Der Film zeigt die Fehler von heute in der Retrospektive

Der Film ist zwar bereits fünf Jahre alt – doch die Thematik ist nach wie vor hochaktuell: In „The Age of Stupid – warum tun wir nichts“ (zu Deutsch: „Das Zeitalter der Dummheit“) fragt sich der letzte überlebende Mensch im Jahr 2055, warum die Menschheit den Klimawandel nicht aufgehalten hat, als noch die Möglichkeit dazu bestand.

Der einsam in einer völlig zerstörten Welt lebende Mann – dargestellt von dem Oscar–nominierten Schauspieler Pete Postlethwaite – betrachtet Archivmaterial aus dem Jahre 2008. Anhand von sechs Einzelschicksalen, Nachrichten und anschaulichen Animationsfilmen kommentiert er rückblickend die Ereignisse, welche dazu geführt haben, dass der Mensch seinen eigenen Lebensraum zerstört hat. 

Zu den Erzählsträngen gehört zum einen der indische Einzelunternehmer Jeh Wadia, der es sich zum Ziel gesetzt hat, nun die dritte Billigfluggesellschaft in Indien an den Start zu bringen. Mit Preisen von weniger als einem Euro pro Flug soll sich jeder Inder zukünftig in den Flieger setzen können. Für die Vermeidung der dabei entstehenden Treibhausgase sieht er nicht sein Unternehmen oder die Wirtschaft in der Verantwortung, sondern den Einzelnen.The Age of Stupid 3631455143 ee3e8ae226 b

Dass jedoch gerade die Unternehmen ihren Beitrag zum Klimaschutz leisten müssen, zeigt das Beispiel von Layefa Malemi, einer Medizinstudentin aus Nigeria. Sie lebt in einer für den Ölkonzern Shell profitablen Region, die mittlerweile aufgrund der Umweltverschmutzung kaum mehr bewohnbar ist. Versprochene Gemeindeentwicklungsprojekte wurden nie vollendet, Profiteur von dem Geschäft mit Shell ist lediglich die korrupte Regierung Nigerias, während den Bewohnern nur noch dreckiges Trinkwasser bleibt.

Fazit:
Die Verknüpfung der Einzelschicksale bzw. zwischen den Sequenzen gelingt nur bedingt. Die eingeschobenen Animationssequenzen lockern die Ernsthaftigkeit der Thematik zwar auf, treffen jedoch nicht jedermanns Geschmack.

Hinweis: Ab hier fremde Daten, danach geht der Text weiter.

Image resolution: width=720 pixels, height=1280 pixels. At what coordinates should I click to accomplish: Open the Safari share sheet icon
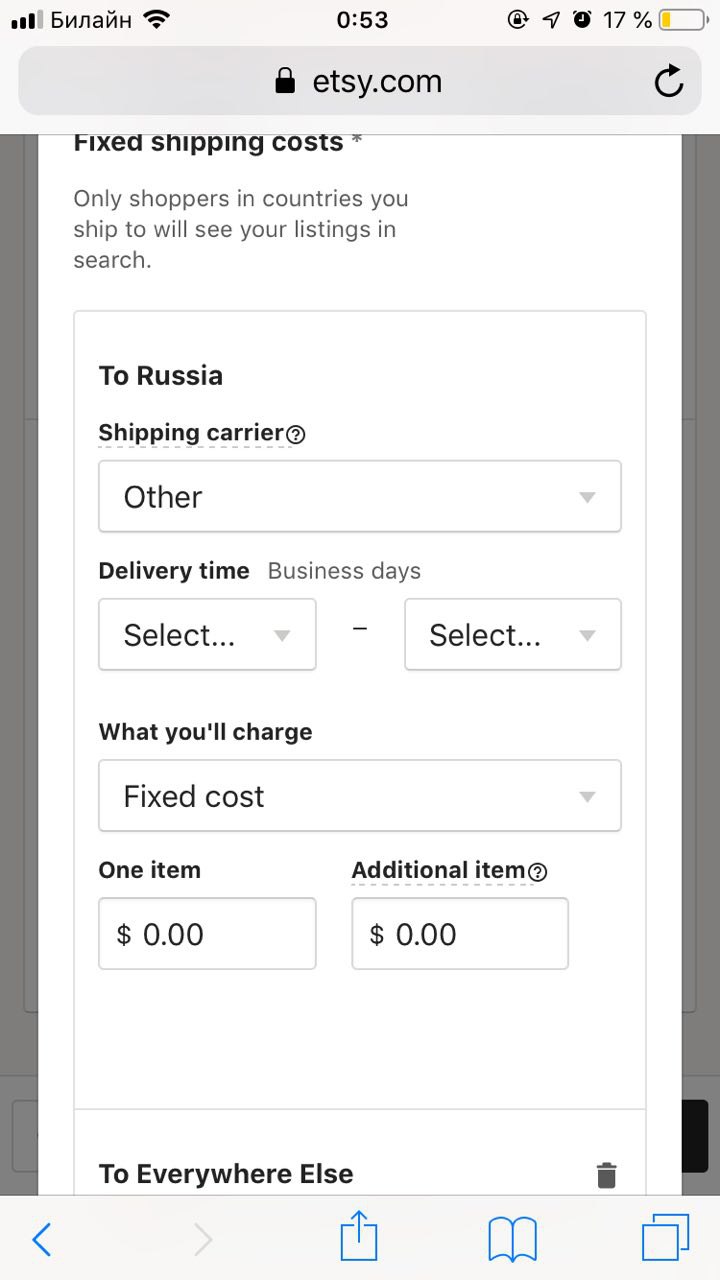(x=359, y=1238)
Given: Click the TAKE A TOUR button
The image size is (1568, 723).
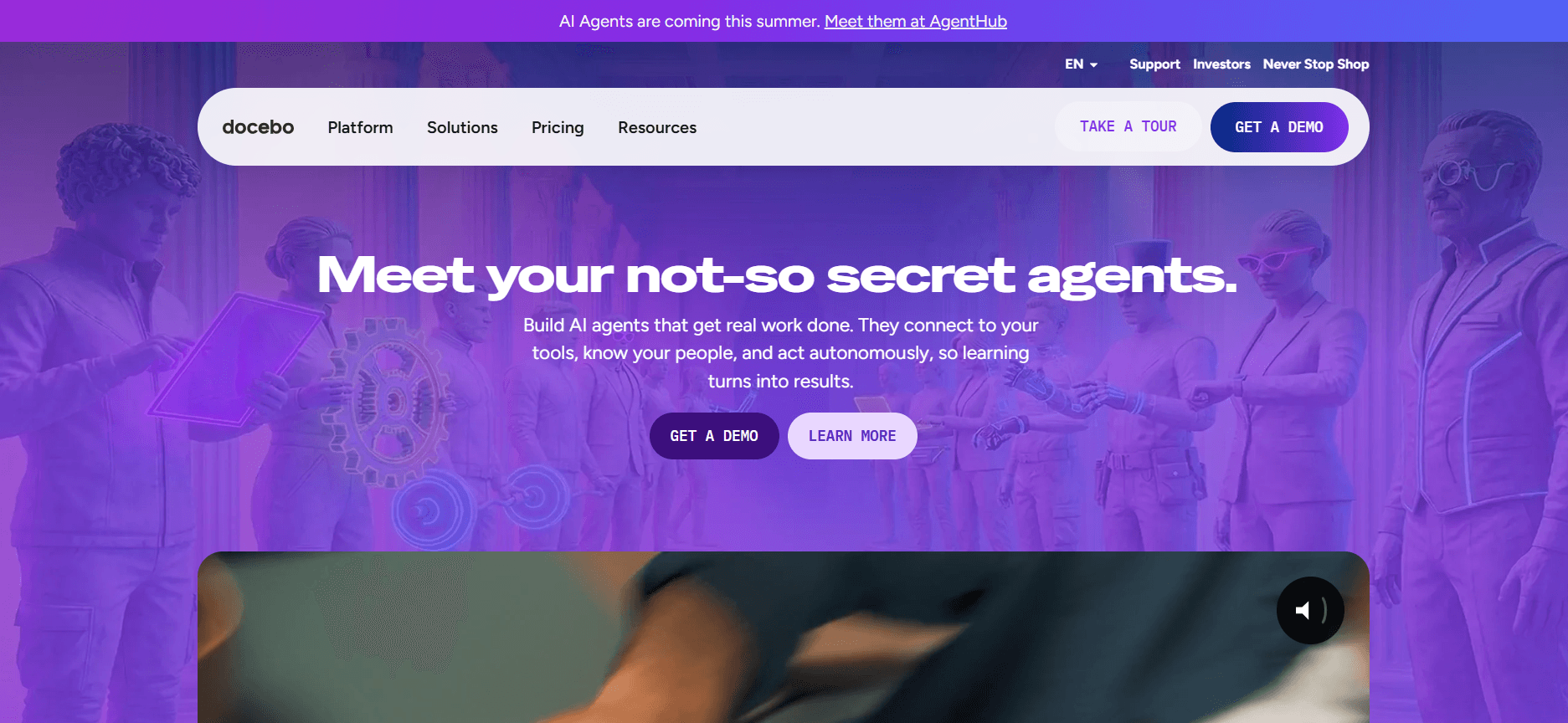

Das Besondere an dem Film: Während der Dreharbeiten protokollierte und kontrollierte die Regisseurin Franny Armstrong den CO2-Ausstoß des Films. Über den Zeitraum der 5-jährigen Dreharbeiten wurden schließlich 94,270 kg CO2 ausgestoßen. Dies entspricht ungefähr dem Verbrauch von 8 britischen Bürgern/Jahr, dem Verbrauch von 4 amerikanischen Bürgern/Jahr oder dem Verbrauch von 1.000 tansanischen Bürgern/Jahr. 

Damit macht der Film auch noch auf eine andere Problematik in Sachen Klimaschutz aufmerksam: Wir sind uns oftmals gar nicht bewusst, welche Mengen CO2 zum einen tagtäglich auch außerhalb unseres Alltags ausgestoßen, zum anderen durch unser gewohntes Konsumverhalten verursacht werden.

Fragen, die der Dokumentarfilm 2010 stellte: „Warum unternehmen die Menschen nichts gegen den Klimawandel? Wann wird nicht mehr nur über nachhaltige Politik diskutiert, sondern tatsächlich ein verbindliches und gerechtes Weltklima-Abkommen unterzeichnet?“ sind noch heute offen. Doch der anhaltende Trend zu nachhaltigen Lebensformen – wie Pedelecs, Car Sharing oder einer vegetarischen bis veganen Lebensform – lässt hoffen.